Bom Jardim de Goiás is a municipality in western Goiás state, Brazil. The population was 8,869 (2020) in a total area of 1,557 km^{2}. Bom Jardim is a large producer of cattle.

==Location==
Bom Jardim is located 371 km. from the state capital, Goiânia. It is almost due west of the capital and is just south of Aragarças on the Araguaia River. Highway connections from Goiânia are made by GO-060 / Trindade / Turvânia / Israelândia / Iporá / Piranhas / BR-158.

The municipality has boundaries with Aragarças, Baliza, Caiapônia, Piranhas, and Montes Claros de Goiás. Important rivers are the Piranhas, Macaco and Bom Jardim.

==Economy==
The economy is based on cattle raising and agriculture. The lands produce rice, bananas, hearts of palm, beans, corn, soybeans and others. There are also deposits of copper and granite. There were 136,000 head of cattle in 2007.

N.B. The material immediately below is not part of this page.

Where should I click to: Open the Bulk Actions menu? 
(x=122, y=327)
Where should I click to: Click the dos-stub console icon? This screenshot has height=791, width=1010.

The main areas of employment in 2007 were commerce, small transformation industries, agriculture, public administration, and the informal economy. There were 2 financial institutions in 2007—Banco do Brasil S.A. and Bradesco S.A.

Agricultural data 2006
- Number of farms: 832
- Total area: 176,795 ha.
- Area of permanent crops: 162 ha. (bananas, sugarcane, and hearts of palm)
- Area of perennial crops: 1,238 ha. (soybeans, corn, rice)
- Area of natural pasture: 131,817 ha.
- Area of woodland and forests: 42,006 ha.
- Cattle herd: 136,000
- Number of agricultural workers: 2,800
- Number of farms with tractors: 99
- Number of tractors: 111 IBGE

==Health and education==
- Infant Mortality in 2000: 21.93 for 1,000 live births
- Literacy rate in 2000: 84,6
- Hospitals: 02 with 44 beds
- Schools; 7 with 2,195 students
- Municipal Human Development Index: 0.737
- State ranking: 117 (out of 242 municipalities)
- National ranking: 2,247 (out of 5,507 municipalities)

==History==
Before European exploration this region was inhabited by the Bororó Indians. In the middle of the nineteenth century Manoel Perdigão discovered gold at a place called Buriti on the banks of the Macacos River. In 1912 the Felizardo family arrived and began a farm called Bom Jardim. A chapel was built in 1914 and Dona Ana Rufina de Faria donated lands for a future town. In 1924 Bom Jardim was elevated to the category of district in the municipality of Rio Bonito, which is present-day Caiapônia. In 1943 the name was changed to Ibotim, of unknown origin, and in 1953 it became a municipality, with the new name of Bom Jardim de Goiás.